If that scenario seems familiar—especially the part about looking up from an inside-the-cockpit chore to scan for traffic—it’s time to make a new effort to put “visual” back in your visual flight rules flying.
With all the gizmos, gadgets, and gauges that fill up an aircraft’s cockpit, VFR pilots contend with a multitude of reasons (some better than others) to spend time with eyes inside.
A call from ATC may break the spell, but even that’s not a remedy if all you do next is look for the one aircraft that was pointed out. That’s a form of fixation (not to mention technological dependency). Another example of looking outside but remaining fixated on a single task is when seeking out that elusive checkpoint that should have appeared off the left wingtip by now.
About that floatplane: Would you have spotted it if it had not been called to your attention?
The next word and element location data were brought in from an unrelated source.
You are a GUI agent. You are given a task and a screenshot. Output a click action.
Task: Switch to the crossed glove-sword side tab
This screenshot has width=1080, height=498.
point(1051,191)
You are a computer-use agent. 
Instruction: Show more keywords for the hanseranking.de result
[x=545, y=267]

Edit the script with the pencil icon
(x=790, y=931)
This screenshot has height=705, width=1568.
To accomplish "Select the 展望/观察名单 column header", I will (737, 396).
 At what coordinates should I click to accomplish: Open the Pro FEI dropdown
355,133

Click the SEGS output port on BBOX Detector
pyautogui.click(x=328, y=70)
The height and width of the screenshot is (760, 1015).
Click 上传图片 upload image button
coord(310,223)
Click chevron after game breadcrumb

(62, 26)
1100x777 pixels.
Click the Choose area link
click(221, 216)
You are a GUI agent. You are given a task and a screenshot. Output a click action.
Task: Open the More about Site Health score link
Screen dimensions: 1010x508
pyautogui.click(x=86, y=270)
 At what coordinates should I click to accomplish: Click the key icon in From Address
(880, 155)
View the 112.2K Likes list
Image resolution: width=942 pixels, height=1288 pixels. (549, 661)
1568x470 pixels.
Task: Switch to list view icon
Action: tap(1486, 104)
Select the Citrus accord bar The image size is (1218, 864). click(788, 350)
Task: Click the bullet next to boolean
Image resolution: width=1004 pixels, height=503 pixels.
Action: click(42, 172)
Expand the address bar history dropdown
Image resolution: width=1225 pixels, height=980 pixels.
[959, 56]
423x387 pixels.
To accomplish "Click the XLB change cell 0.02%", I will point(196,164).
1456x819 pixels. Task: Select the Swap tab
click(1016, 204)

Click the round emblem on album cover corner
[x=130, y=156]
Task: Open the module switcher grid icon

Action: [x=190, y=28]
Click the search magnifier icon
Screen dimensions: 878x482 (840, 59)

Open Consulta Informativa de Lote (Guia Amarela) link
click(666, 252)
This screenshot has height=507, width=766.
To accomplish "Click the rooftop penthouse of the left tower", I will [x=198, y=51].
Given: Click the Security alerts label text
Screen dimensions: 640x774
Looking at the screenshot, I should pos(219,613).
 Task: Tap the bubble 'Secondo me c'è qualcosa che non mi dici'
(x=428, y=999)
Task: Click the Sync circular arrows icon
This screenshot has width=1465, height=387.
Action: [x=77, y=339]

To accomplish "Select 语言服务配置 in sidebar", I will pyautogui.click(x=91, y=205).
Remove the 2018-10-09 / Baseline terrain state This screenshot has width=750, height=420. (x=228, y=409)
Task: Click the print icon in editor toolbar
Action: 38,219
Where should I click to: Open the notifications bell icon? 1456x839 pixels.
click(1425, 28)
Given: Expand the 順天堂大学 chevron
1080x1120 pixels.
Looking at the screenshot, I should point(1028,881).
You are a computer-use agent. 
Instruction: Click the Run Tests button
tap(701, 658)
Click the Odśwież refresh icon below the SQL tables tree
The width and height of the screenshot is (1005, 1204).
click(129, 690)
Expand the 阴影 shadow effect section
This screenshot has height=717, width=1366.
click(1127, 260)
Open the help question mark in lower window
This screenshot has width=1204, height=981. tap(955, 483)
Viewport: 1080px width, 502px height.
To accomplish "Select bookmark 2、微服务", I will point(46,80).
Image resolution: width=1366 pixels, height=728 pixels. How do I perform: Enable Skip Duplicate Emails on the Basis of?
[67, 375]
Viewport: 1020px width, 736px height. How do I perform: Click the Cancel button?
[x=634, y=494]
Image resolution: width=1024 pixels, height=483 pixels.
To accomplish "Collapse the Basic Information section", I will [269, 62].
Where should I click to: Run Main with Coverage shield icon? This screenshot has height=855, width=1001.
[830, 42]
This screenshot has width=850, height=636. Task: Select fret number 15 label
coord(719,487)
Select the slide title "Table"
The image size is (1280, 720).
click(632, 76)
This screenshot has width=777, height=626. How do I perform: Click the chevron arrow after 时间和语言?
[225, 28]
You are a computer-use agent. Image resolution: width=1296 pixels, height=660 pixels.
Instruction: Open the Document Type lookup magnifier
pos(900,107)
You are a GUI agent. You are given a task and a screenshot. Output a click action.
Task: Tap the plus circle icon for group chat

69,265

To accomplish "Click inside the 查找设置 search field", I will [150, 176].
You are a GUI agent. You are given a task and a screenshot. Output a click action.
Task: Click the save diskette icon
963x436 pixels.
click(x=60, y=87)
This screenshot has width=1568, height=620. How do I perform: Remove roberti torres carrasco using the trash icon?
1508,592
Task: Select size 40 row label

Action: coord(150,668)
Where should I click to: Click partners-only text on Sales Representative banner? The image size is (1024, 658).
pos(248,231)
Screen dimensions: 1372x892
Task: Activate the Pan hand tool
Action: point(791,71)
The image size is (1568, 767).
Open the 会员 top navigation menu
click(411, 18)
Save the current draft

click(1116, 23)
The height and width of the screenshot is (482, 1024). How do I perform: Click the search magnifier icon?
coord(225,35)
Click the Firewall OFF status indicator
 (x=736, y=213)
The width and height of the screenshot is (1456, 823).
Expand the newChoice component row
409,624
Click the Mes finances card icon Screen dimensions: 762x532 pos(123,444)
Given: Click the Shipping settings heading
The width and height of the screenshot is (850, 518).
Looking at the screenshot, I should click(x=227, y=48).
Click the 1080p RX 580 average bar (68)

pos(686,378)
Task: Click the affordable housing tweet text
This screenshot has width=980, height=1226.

Did it pose a potential conflict for you on your present heading? Remember, if the controller had been handling a heavier workload, or if another aircraft had called in just then, your traffic advisory might have been delayed, or never transmitted.
Collision avoidance is your responsibility, and is one of the 16 special emphasis areas evaluated on your private pilot practical test. Special emphasis areas are considered critical to flight safety.
Now, as the spring flying season gathers momentum, more pilots will be attending fly-ins, launching on training flights, giving sightseeing rides, and giving parachute jumpers a lift near some airports. Hot air balloons will grace the calm early-morning skies. And recent news makes clear that there are more unmanned aircraft systems in the air every day.
Monitoring radio frequencies, and receiving radar advisories helps, but see-and-avoid is still the key to VFR flying.